Hester also hit back at the 'commentariat' of politicians, media and commentators whose outcry forced him to waive his near £1m annual bonus, saying his motivation for staying on at RBS was to 'prove the critics wrong'.
'No company has had a greater kicking or is subject to greater hostility from the commentariat ... It is uncomfortable to work at RBS. One of the biggest rewards of returning the business to health will be the richly deserved sense of respect and accomplishment it can restore among staff'.

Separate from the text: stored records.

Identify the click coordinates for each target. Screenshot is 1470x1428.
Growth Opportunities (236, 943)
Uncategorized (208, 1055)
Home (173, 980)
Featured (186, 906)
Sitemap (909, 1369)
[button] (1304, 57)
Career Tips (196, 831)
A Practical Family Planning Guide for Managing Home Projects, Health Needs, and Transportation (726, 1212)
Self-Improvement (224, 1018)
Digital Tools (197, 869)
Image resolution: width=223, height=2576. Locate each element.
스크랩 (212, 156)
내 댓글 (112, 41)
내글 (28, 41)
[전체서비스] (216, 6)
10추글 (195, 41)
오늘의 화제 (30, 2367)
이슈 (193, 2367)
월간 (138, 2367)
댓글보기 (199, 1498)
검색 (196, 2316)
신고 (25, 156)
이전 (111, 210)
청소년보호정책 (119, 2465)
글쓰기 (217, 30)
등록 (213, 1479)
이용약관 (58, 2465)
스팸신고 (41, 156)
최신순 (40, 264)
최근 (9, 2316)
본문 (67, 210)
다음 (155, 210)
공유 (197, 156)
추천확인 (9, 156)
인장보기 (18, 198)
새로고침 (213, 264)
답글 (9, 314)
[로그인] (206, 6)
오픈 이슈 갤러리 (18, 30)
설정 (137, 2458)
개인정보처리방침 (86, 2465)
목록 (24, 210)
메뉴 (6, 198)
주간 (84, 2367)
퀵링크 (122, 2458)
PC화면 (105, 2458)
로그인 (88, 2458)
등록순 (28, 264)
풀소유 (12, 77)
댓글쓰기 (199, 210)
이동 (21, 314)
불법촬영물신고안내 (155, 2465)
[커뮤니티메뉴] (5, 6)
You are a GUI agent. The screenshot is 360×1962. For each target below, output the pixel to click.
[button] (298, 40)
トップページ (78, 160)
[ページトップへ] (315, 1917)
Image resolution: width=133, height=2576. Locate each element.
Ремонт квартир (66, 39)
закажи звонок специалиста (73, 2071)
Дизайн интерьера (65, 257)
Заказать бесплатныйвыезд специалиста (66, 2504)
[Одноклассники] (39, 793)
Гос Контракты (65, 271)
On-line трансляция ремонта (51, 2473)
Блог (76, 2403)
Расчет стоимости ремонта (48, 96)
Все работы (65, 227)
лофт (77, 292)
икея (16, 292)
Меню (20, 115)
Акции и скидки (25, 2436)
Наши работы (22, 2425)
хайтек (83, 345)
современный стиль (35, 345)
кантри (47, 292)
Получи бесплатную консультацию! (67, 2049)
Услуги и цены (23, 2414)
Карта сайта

Speaking at the Manchester Business School, Hester said he had 'underestimated how intense, critical and long lasting" the spotlight would be on the bailed-out bank and implied that the £45bn of taxpayer cash poured into the bank to save it from collapse was now hindering its return to financial health.: "Governments are not good long term owners of complex international businesses. The ownership can cause political controversy of itself, and create pressures that hinder the progress of the subject company'.
There were two years of 'heavy lifting, significant clean up costs and vulnerability to outside events' left at RBS, he said. Hester is three years into a five year recovery plan and said his belief that the company can be turned around 'has been tested but remains intact'. He added that the day when RBS can resume paying shareholder dividends and drive up its share price was 'steadily approaching'.
In a speech designed to position RBS as integral to British community life, he said bankers were not 'masters of the universe' - a reference to a phrase in Tom Wolfe's novel Bonfire of the Vanities which became much quoted during the credit crunch – but 'servants of our customers'.
Just as RBS became a 'poster child' for banking excess during the boom years, Hester said the day when the government can sell its shares in the company will be a symbol of the UK's economic recovery.